From: Ralf Wildenhues
Subject: Re: shared library from smaller pieces
Date: Mon, 12 Dec 2005 09:54:56 +0100
User-agent: Mutt/1.5.11

Hi Vlad,

* Vlad Skvortsov wrote on Fri, Dec 09, 2005 at 11:46:46PM CET:
> Ok, I believe I have to explain more here. My product is deemed to be 
> self-contained: no dependencies on external shared libraries, nothing. I 
> build all my [C] applications static. However, recently a need has 
> arised to write a Perl script and include it into the distribution. This 
> script needs some functionality from my core libraries. So I have to 
> build a shared module that my Perl script will load and use. I guarantee 
> that noone else will link against this shared module; if someone will, 
> it's not my problems, since I didn't intend to.
> My application uses third-party library that is [deemed by its author to 
> be] built as shared. However, I want all my applications to link 
> statically against it and I want my shared module to include its 
> contents (so that the end user doesn't have to install this third-party 
> shared library).
> Does it make the situation clearer?

Yes.  The answer is: I don't think this is possible.  This isn't even a
limitation of the autotools, but simply a limitation of most systems:
you can't portably get a shared library to end up being contained in an
archive, and the result be used correctly.  Somebody please correct me
if I'm wrong here, but I would not know that this is doable.  The only
exceptions I know where this *may* work are w32 and AIX, actually only
the latter I believe.

> As far as I understand, lib_LIBRARIES and lib_LTLIBRARIES would be 
> installed into [something like] /usr/local/lib.  The non-installed 
> libraries are created just for convenience during the build process of 
> the application.


> So
> 1) linking the application against any lib_LIBRARY and noinst_LIBRARY is 
> essentially adding objects from that library into the application;
> 2) linking the application against any lib_LTLIBRARY will insert 
> references into the binary; during runtime dunamic linking will be 
> performed.

More or less, yes.

> Does using noinst_LTLIBRATIES make sense at all?

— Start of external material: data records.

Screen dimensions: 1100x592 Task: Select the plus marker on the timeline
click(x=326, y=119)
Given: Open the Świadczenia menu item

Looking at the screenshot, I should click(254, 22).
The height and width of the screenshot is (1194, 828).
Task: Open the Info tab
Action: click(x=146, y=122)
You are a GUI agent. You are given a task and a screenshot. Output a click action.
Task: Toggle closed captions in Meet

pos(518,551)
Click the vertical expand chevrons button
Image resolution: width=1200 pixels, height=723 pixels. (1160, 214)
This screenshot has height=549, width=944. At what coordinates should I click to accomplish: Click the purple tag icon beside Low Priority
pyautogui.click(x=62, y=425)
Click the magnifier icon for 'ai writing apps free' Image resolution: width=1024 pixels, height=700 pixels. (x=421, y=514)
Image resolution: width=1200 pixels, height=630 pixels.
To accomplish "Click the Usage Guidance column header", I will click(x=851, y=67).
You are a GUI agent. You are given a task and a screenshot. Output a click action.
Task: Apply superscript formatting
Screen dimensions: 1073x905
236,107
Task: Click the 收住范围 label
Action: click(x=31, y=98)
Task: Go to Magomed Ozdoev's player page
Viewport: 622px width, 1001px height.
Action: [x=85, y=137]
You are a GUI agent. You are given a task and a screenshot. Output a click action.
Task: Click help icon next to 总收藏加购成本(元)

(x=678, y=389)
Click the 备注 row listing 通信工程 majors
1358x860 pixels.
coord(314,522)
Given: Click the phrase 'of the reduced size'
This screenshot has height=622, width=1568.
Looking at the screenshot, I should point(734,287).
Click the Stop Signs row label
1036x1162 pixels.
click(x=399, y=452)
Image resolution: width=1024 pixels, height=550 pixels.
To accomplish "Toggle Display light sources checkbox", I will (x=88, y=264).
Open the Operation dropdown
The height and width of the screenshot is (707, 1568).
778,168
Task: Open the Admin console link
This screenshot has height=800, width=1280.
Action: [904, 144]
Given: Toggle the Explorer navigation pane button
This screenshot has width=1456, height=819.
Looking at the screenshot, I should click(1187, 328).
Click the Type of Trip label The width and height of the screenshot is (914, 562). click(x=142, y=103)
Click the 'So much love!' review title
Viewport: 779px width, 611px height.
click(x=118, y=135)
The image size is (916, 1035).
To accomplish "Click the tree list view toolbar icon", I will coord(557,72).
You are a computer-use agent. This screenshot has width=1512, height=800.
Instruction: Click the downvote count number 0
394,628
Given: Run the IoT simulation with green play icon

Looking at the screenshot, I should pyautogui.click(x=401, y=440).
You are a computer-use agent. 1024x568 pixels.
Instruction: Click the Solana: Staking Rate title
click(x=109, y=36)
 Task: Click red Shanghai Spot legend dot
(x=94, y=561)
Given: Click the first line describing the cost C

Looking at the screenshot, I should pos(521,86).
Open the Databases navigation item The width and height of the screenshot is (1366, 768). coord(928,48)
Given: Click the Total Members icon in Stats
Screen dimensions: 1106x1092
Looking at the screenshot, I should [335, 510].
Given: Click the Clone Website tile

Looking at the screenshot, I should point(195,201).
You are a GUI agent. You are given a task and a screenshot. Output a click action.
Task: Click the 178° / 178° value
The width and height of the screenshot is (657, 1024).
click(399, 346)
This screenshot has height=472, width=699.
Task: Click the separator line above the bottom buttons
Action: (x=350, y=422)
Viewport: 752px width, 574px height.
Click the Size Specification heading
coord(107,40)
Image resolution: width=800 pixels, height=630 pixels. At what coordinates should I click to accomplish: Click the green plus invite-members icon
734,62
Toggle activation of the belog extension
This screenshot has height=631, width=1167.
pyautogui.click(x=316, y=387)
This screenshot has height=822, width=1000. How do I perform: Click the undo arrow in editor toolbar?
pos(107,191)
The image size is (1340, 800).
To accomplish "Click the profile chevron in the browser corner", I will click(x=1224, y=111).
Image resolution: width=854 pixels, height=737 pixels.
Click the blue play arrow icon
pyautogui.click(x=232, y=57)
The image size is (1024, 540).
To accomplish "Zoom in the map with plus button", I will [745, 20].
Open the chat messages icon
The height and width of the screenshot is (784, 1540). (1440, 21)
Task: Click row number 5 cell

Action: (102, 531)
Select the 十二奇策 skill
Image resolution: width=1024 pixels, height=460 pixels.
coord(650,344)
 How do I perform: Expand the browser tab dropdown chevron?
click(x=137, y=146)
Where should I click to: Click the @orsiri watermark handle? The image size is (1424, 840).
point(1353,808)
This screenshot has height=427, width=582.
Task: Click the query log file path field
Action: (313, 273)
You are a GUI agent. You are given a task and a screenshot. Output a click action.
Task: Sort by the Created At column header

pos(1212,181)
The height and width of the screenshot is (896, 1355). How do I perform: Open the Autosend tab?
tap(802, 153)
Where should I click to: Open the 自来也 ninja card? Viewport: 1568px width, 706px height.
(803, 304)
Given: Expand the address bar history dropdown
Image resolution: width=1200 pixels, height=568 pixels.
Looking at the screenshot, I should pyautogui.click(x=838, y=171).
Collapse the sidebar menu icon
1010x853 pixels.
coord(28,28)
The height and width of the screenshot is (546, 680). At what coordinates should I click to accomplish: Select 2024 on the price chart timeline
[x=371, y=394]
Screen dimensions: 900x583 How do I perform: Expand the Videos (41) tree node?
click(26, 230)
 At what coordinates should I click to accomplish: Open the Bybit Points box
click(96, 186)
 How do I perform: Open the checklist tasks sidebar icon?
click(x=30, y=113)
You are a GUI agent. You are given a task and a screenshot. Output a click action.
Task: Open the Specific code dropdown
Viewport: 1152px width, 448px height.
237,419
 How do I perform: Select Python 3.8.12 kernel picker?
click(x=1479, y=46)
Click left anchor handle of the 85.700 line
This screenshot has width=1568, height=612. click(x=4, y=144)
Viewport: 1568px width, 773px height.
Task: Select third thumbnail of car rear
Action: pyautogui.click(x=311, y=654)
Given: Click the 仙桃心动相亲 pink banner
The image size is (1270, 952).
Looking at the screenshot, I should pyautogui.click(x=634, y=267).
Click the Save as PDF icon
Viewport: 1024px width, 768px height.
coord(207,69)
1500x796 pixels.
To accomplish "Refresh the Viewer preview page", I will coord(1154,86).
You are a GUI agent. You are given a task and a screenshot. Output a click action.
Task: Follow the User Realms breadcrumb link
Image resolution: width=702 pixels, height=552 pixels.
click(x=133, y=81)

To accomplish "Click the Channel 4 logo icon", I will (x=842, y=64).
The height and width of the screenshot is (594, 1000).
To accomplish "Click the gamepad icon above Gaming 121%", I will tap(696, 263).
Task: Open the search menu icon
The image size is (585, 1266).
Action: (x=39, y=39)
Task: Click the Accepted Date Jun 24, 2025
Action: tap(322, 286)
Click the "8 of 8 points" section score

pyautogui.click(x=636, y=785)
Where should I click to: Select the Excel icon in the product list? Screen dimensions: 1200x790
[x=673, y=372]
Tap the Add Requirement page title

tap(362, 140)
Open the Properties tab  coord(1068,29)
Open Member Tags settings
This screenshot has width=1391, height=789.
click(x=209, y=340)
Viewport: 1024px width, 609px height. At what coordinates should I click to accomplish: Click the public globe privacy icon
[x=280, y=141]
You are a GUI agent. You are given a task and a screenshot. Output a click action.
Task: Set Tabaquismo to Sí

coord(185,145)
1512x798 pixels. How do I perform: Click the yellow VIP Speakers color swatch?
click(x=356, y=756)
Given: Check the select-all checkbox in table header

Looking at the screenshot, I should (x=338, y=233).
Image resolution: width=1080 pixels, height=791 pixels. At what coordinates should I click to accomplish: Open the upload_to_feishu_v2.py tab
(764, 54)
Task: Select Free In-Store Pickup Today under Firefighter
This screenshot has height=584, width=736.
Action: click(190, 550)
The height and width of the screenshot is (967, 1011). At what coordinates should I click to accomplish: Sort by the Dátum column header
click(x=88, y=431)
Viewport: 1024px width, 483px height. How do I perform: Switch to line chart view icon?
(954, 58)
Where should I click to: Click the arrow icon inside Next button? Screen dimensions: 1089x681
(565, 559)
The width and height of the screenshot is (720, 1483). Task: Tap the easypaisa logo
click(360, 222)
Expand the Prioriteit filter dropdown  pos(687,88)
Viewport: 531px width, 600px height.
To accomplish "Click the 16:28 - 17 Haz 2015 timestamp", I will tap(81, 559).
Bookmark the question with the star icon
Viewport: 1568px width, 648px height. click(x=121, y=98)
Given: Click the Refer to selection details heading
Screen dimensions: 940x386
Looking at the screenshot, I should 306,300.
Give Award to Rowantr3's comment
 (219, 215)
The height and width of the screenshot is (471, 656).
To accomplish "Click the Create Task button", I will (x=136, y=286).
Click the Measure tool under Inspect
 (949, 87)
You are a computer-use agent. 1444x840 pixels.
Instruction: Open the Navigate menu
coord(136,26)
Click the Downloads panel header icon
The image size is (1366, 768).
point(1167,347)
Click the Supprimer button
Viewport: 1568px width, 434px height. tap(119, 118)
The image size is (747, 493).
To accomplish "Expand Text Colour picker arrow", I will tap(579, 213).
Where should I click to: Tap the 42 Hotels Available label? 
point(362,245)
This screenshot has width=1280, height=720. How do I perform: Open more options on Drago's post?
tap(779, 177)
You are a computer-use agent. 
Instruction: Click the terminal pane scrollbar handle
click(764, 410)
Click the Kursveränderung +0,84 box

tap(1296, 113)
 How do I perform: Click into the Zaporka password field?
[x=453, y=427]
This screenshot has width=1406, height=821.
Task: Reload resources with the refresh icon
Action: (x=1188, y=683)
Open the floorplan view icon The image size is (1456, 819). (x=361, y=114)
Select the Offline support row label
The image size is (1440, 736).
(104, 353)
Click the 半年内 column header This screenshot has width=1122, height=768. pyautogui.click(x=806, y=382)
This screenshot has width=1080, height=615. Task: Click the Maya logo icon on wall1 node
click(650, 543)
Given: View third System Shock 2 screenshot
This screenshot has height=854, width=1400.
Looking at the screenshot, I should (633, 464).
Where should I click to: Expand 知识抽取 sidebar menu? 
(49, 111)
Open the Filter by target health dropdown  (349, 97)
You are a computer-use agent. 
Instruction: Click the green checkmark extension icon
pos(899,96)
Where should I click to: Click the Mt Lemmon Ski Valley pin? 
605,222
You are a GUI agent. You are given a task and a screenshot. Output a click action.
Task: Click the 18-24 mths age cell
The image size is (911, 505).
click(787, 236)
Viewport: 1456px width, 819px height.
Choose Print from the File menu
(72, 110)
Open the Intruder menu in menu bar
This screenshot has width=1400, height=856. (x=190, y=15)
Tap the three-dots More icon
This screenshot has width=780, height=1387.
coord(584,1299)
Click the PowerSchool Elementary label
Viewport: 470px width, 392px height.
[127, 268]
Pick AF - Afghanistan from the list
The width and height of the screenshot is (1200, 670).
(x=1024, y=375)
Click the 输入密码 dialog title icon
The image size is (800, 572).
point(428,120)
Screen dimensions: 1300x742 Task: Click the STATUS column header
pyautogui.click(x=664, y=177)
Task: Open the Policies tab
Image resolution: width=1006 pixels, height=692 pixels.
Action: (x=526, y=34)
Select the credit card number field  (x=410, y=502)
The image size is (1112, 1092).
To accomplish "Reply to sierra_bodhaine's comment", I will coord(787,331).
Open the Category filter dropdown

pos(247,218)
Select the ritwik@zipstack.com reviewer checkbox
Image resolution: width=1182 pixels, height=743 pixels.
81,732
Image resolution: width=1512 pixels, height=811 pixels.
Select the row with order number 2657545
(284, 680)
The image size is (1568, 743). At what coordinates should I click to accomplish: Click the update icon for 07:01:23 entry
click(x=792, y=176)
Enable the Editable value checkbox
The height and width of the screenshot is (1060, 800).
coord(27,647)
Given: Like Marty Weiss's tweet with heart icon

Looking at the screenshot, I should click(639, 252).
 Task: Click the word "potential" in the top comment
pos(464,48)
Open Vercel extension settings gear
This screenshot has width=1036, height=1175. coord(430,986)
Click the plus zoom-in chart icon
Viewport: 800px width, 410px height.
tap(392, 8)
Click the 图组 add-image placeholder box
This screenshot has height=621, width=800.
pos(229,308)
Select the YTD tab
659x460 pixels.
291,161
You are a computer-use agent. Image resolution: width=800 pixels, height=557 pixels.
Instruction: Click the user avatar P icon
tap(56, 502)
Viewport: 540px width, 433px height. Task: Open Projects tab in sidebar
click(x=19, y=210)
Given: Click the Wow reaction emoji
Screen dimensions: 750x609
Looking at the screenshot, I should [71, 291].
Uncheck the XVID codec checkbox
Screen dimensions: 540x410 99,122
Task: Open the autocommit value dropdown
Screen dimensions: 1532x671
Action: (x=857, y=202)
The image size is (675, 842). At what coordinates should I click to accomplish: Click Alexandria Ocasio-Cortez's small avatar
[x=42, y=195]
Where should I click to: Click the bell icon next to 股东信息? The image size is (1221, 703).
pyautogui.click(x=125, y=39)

It is useful to create one larger library from smaller pieces, for
example if you use a recursive Makefile structure and your object files
are created in several build directories: you could have each Makefile
create a convenience archive, and the final step would combine all of
these into a lib_LTLIBRARY.

So in this sense, it's merely a workaround for packages not using a
nonrecursive build.

> Or it is supposed to be used by noinst programs only during the
> package build (i.e. such as unit tests, etc)?

That may be another good use.  Although strictly speaking, you are to
include convenience archives only into libraries, not into programs.